Group of charter schools in Florida, United States

Mavericks High Schools are a group of for-profit charter schools in Florida operated by Mavericks in Education, an organization headquartered in West Palm Beach, in Greater Miami, in the United States.

== Overview ==
Mavericks Schools have low graduation rates and use an online curriculum. Francis W. "Frank" Biden, the brother of Joe Biden, President of the United States, markets the chain.
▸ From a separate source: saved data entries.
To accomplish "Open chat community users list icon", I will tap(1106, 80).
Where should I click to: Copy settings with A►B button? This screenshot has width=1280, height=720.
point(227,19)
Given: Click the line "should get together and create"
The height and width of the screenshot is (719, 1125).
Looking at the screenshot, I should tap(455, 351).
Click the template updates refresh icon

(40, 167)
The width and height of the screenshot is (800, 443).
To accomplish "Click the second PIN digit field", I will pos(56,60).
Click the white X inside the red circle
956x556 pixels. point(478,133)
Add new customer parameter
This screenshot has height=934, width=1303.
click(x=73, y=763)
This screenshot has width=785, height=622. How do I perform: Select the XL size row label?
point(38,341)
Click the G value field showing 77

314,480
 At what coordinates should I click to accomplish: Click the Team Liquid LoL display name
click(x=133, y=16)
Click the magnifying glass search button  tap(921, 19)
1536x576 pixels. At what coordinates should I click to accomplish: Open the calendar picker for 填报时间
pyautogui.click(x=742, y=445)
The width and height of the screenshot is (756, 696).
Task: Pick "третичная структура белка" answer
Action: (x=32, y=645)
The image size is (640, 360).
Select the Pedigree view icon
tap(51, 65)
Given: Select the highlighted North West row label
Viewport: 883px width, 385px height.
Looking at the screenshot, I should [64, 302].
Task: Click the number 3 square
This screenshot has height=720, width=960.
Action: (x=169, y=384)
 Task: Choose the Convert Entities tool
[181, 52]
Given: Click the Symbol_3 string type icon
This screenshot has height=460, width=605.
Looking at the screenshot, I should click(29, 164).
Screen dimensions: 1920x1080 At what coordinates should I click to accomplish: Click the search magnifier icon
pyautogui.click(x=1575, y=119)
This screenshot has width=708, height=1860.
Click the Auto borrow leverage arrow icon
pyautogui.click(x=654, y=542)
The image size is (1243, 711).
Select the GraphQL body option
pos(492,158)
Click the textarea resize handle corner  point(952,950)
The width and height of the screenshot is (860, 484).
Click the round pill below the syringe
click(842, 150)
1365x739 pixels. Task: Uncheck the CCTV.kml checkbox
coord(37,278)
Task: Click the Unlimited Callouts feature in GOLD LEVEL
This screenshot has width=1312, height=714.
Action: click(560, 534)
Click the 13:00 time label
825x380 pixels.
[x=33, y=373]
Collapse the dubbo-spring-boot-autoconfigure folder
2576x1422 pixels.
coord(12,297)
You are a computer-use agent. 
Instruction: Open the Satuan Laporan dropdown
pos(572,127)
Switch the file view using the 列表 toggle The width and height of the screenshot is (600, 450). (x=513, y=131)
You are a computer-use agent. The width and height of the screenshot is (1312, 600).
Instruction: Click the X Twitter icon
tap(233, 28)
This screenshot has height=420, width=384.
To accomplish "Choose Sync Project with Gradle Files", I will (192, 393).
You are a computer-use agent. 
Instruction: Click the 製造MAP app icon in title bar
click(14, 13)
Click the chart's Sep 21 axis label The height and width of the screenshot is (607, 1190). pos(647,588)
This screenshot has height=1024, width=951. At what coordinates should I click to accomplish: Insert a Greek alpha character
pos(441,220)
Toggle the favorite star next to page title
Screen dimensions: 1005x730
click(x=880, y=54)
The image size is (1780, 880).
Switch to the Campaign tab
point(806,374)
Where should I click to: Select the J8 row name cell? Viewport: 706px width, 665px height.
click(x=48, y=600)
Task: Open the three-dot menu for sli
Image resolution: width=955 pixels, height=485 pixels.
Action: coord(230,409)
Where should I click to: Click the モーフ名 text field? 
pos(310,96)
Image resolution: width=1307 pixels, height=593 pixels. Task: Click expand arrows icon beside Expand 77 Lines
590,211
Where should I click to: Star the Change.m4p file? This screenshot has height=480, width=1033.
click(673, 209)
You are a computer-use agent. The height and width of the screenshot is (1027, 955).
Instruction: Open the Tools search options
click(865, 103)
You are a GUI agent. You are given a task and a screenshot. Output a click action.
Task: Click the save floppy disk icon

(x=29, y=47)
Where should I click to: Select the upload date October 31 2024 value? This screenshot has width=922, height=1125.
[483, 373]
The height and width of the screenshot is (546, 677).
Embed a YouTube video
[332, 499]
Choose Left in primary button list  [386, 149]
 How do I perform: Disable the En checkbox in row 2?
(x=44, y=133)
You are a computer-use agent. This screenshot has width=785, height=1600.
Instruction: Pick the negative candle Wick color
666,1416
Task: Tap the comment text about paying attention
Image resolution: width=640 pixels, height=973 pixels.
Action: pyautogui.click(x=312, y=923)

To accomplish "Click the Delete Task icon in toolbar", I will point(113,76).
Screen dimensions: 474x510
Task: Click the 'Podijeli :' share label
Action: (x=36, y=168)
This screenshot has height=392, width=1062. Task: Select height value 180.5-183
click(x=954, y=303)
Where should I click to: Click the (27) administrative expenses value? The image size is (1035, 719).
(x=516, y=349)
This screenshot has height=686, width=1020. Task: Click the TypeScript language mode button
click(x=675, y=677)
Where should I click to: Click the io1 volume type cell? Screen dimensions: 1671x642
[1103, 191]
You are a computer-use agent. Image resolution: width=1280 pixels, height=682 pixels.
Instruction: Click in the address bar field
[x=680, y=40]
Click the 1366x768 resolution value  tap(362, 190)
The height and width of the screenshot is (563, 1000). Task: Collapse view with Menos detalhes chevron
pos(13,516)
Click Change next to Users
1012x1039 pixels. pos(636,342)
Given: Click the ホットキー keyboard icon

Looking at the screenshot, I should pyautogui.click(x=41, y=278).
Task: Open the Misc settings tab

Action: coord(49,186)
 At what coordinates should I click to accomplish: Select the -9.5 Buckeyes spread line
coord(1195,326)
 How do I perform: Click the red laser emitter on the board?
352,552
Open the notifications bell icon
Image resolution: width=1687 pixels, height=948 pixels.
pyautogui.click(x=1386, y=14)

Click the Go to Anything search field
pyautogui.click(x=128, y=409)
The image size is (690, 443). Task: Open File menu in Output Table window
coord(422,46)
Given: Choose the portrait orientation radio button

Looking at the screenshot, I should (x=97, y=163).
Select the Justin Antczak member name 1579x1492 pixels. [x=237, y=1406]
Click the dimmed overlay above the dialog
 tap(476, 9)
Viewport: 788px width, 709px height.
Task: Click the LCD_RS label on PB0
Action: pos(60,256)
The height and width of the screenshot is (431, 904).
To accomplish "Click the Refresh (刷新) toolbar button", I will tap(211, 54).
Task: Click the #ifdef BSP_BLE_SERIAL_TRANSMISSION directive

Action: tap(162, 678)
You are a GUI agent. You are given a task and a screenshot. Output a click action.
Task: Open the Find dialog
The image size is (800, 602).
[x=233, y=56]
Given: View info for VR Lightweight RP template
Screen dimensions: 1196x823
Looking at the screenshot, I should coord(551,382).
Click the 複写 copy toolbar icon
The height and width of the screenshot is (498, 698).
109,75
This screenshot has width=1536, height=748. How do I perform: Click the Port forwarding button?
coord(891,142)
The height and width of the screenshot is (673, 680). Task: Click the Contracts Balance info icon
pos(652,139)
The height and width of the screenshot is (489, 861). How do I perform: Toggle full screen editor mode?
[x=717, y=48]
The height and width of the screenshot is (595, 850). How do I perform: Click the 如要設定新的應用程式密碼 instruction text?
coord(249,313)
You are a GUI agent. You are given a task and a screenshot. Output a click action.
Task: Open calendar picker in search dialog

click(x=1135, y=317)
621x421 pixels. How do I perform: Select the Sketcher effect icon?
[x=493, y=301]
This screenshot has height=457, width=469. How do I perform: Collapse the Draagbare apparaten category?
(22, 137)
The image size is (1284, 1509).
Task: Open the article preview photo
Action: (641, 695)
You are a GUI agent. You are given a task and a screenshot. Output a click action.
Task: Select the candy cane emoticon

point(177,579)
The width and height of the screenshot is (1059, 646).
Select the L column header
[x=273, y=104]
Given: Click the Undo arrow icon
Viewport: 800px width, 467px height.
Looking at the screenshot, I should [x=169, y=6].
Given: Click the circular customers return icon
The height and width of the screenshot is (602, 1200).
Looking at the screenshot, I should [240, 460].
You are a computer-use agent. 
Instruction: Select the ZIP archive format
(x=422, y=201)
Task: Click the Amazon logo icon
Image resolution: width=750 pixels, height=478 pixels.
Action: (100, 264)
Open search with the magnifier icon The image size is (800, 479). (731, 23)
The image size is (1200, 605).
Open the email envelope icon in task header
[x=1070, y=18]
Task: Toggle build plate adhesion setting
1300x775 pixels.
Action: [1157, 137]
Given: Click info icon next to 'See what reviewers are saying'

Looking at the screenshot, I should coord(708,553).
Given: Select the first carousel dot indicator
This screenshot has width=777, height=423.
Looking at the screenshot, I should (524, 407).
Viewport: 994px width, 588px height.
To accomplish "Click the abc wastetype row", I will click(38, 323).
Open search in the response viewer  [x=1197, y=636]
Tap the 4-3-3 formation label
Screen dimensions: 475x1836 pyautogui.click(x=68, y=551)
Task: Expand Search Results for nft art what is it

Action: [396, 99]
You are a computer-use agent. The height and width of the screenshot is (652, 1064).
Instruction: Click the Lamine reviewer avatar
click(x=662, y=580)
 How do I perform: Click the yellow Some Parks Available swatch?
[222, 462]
Krista Morton, principal of the Mavericks High of Palm Springs, was arrested for smoking cannabis and being topless with a student in her car in 2017. Morton had been principal at another problem charter school before being hired by Mavericks.

==Schools==
Mavericks in Education operate the following schools:
- In Greater Miami
- Mavericks High of North Miami-Dade County (North Miami Beach)
- Mavericks High of South Miami-Dade County (Homestead)
- Mavericks High of Central Broward County (Fort Lauderdale)
- Mavericks High of North Broward County (Pompano Beach)
- Mavericks High of Palm Beach County (Palm Springs)

- In Greater Orlando
- Mavericks High of Osceola County (Kissimmee)

- In Pinellas County
- Mavericks High of North Pinellas County (Largo)
- Mavericks High of South Pinellas County (St. Petersburg)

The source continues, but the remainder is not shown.